EXERCISE DIRECTIONS
Would you output the whole listing below, exactly as it reads?

=== Section Start ===

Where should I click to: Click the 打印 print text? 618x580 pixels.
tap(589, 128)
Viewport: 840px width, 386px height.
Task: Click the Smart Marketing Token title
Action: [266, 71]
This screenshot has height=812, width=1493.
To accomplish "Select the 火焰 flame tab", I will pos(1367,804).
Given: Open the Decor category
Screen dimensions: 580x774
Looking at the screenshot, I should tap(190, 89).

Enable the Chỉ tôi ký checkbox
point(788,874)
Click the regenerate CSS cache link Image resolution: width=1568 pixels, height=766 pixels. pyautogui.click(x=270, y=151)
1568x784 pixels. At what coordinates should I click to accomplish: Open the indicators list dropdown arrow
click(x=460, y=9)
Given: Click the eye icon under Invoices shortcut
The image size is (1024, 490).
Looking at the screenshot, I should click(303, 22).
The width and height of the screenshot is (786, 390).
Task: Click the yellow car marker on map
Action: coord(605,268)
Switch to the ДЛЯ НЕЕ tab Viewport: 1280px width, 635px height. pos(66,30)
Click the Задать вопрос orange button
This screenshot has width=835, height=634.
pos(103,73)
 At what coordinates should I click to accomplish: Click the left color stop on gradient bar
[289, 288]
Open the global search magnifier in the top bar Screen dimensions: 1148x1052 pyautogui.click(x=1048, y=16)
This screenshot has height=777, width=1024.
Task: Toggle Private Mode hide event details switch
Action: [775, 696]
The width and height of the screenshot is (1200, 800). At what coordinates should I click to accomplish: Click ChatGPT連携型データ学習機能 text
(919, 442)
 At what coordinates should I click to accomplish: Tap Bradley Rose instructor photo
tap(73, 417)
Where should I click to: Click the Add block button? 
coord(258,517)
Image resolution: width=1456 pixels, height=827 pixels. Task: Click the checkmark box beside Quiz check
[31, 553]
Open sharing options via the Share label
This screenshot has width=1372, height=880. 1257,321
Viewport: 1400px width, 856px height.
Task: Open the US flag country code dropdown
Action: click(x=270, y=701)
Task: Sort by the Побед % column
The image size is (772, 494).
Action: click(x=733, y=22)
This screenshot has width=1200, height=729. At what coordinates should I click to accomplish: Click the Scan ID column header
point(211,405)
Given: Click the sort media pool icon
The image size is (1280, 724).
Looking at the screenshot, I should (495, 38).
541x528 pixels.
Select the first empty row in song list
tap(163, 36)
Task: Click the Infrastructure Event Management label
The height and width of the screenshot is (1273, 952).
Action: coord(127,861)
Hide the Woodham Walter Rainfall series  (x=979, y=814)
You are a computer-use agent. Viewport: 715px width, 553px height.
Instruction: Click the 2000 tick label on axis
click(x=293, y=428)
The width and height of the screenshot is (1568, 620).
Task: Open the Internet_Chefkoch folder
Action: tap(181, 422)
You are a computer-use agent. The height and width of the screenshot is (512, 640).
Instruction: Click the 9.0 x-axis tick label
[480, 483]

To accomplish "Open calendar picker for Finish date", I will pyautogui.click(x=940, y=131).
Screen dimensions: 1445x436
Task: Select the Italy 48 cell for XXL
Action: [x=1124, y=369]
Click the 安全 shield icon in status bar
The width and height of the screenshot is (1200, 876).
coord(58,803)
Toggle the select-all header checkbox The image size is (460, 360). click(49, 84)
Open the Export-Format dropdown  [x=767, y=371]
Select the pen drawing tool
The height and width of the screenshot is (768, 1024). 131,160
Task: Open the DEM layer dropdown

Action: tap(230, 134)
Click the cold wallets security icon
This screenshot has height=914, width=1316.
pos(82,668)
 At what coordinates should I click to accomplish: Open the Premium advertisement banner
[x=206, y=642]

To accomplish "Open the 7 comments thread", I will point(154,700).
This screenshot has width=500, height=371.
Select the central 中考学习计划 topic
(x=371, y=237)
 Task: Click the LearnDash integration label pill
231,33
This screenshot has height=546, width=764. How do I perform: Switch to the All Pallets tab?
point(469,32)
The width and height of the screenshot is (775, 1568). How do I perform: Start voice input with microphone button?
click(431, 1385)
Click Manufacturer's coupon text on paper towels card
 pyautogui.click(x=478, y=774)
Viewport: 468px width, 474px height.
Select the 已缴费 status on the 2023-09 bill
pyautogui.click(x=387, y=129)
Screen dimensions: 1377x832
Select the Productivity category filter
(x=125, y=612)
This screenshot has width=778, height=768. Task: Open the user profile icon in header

=== Section End ===

RESPONSE TO THE TASK
Where should I click to: Click the 打印 print text? 618x580 pixels.
tap(589, 128)
Viewport: 840px width, 386px height.
Task: Click the Smart Marketing Token title
Action: [266, 71]
This screenshot has height=812, width=1493.
To accomplish "Select the 火焰 flame tab", I will pos(1367,804).
Given: Open the Decor category
Screen dimensions: 580x774
Looking at the screenshot, I should tap(190, 89).

Enable the Chỉ tôi ký checkbox
point(788,874)
Click the regenerate CSS cache link Image resolution: width=1568 pixels, height=766 pixels. pyautogui.click(x=270, y=151)
1568x784 pixels. At what coordinates should I click to accomplish: Open the indicators list dropdown arrow
click(x=460, y=9)
Given: Click the eye icon under Invoices shortcut
The image size is (1024, 490).
Looking at the screenshot, I should click(303, 22).
The width and height of the screenshot is (786, 390).
Task: Click the yellow car marker on map
Action: coord(605,268)
Switch to the ДЛЯ НЕЕ tab Viewport: 1280px width, 635px height. pos(66,30)
Click the Задать вопрос orange button
This screenshot has width=835, height=634.
pos(103,73)
 At what coordinates should I click to accomplish: Click the left color stop on gradient bar
[289, 288]
Open the global search magnifier in the top bar Screen dimensions: 1148x1052 pyautogui.click(x=1048, y=16)
This screenshot has height=777, width=1024.
Task: Toggle Private Mode hide event details switch
Action: [775, 696]
The width and height of the screenshot is (1200, 800). At what coordinates should I click to accomplish: Click ChatGPT連携型データ学習機能 text
(919, 442)
 At what coordinates should I click to accomplish: Tap Bradley Rose instructor photo
tap(73, 417)
Where should I click to: Click the Add block button? 
coord(258,517)
Image resolution: width=1456 pixels, height=827 pixels. Task: Click the checkmark box beside Quiz check
[31, 553]
Open sharing options via the Share label
This screenshot has width=1372, height=880. 1257,321
Viewport: 1400px width, 856px height.
Task: Open the US flag country code dropdown
Action: click(x=270, y=701)
Task: Sort by the Побед % column
The image size is (772, 494).
Action: click(x=733, y=22)
This screenshot has width=1200, height=729. At what coordinates should I click to accomplish: Click the Scan ID column header
point(211,405)
Given: Click the sort media pool icon
The image size is (1280, 724).
Looking at the screenshot, I should (495, 38).
541x528 pixels.
Select the first empty row in song list
tap(163, 36)
Task: Click the Infrastructure Event Management label
The height and width of the screenshot is (1273, 952).
Action: coord(127,861)
Hide the Woodham Walter Rainfall series  (x=979, y=814)
You are a computer-use agent. Viewport: 715px width, 553px height.
Instruction: Click the 2000 tick label on axis
click(x=293, y=428)
The width and height of the screenshot is (1568, 620).
Task: Open the Internet_Chefkoch folder
Action: tap(181, 422)
You are a computer-use agent. The height and width of the screenshot is (512, 640).
Instruction: Click the 9.0 x-axis tick label
[480, 483]

To accomplish "Open calendar picker for Finish date", I will pyautogui.click(x=940, y=131).
Screen dimensions: 1445x436
Task: Select the Italy 48 cell for XXL
Action: [x=1124, y=369]
Click the 安全 shield icon in status bar
The width and height of the screenshot is (1200, 876).
coord(58,803)
Toggle the select-all header checkbox The image size is (460, 360). click(49, 84)
Open the Export-Format dropdown  [x=767, y=371]
Select the pen drawing tool
The height and width of the screenshot is (768, 1024). 131,160
Task: Open the DEM layer dropdown

Action: tap(230, 134)
Click the cold wallets security icon
This screenshot has height=914, width=1316.
pos(82,668)
 At what coordinates should I click to accomplish: Open the Premium advertisement banner
[x=206, y=642]

To accomplish "Open the 7 comments thread", I will point(154,700).
This screenshot has width=500, height=371.
Select the central 中考学习计划 topic
(x=371, y=237)
 Task: Click the LearnDash integration label pill
231,33
This screenshot has height=546, width=764. How do I perform: Switch to the All Pallets tab?
point(469,32)
The width and height of the screenshot is (775, 1568). How do I perform: Start voice input with microphone button?
click(431, 1385)
Click Manufacturer's coupon text on paper towels card
 pyautogui.click(x=478, y=774)
Viewport: 468px width, 474px height.
Select the 已缴费 status on the 2023-09 bill
pyautogui.click(x=387, y=129)
Screen dimensions: 1377x832
Select the Productivity category filter
(x=125, y=612)
This screenshot has width=778, height=768. Task: Open the user profile icon in header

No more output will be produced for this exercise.